To paraphrase one of the five worst* people who ever lived, ‘when something really bad happens to one person, it’s a tragedy; when it happens to a million, it’s a statistic.’

360_1929_crash_1028This is certainly true of foreclosures. At least today.

I bring this up because I am sometimes asked why I expend such time and energy defending foreclosure actions. I say sometimes because it’s only occasionally verbally stated, usually it’s expressed via ‘that look.’

‘That look’ – a slight crinkling of the eyebrows, a thin, quick frown, maybe a brief tilt of the head when I say what I do.

Unless, of course, they have been through foreclosure themselves or had family or friends involved. Then I get a knowing nod, smile.

Why? Because years ago, before I graduated high school, foreclosures were something that happened to ‘other people’ and in virtual secrecy. They were much, much rarer on the court calendars than they are today. And, it probably took a lot more to get a case to court. Banks and mortgage companies were much more likely to be local – another word for approachable. You could talk to your banker, lender, face-to-face, work things out.

Foreclosures then were small tragedies that happened in the very occasional neighborhood.

The financial meltdown of 2007-8 changed that. In months, millions of homeowners were at risk and failing quickly. Very, very few local banks and lenders exist anymore, corporations and computers took over years ago. Out of necessity, the foreclosure process became industrialized.

The people in the long lines and crowded hallways in the courthouses have become statistics. In the eight years since the meltdown the two largest foreclosure firms in the Greater Hartford area have filed over 70,000 foreclosure cases. And counting.

The great tragedy with that is individuals are lost. Completely.

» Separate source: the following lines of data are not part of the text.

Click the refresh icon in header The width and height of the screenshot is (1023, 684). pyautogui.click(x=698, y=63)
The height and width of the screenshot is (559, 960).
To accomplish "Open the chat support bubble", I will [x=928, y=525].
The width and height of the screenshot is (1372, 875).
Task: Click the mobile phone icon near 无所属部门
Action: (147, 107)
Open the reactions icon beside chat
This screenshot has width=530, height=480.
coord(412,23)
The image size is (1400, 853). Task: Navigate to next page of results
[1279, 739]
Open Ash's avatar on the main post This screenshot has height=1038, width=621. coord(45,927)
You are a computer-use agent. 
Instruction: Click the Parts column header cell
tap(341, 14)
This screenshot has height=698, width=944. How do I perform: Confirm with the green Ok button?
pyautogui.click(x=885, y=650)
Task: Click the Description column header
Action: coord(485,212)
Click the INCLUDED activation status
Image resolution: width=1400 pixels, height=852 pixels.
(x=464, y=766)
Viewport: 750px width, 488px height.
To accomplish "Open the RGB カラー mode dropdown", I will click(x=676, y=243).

A file is a file is a statistic – win, lose, draw, but close the case.

So, when I get ‘that look’ I try to bring it back to the first or second person, away from that horrible third person ‘them.’ The easiest, most effective way is to point out the effect of this crisis on neighborhoods – “Well, would you want a foreclosed house in your neighborhood?  How about more than one?”

That takes it back to the first person pretty quickly. I can’t enforce empathy, but I can provide it, though I wish I didn’t have to.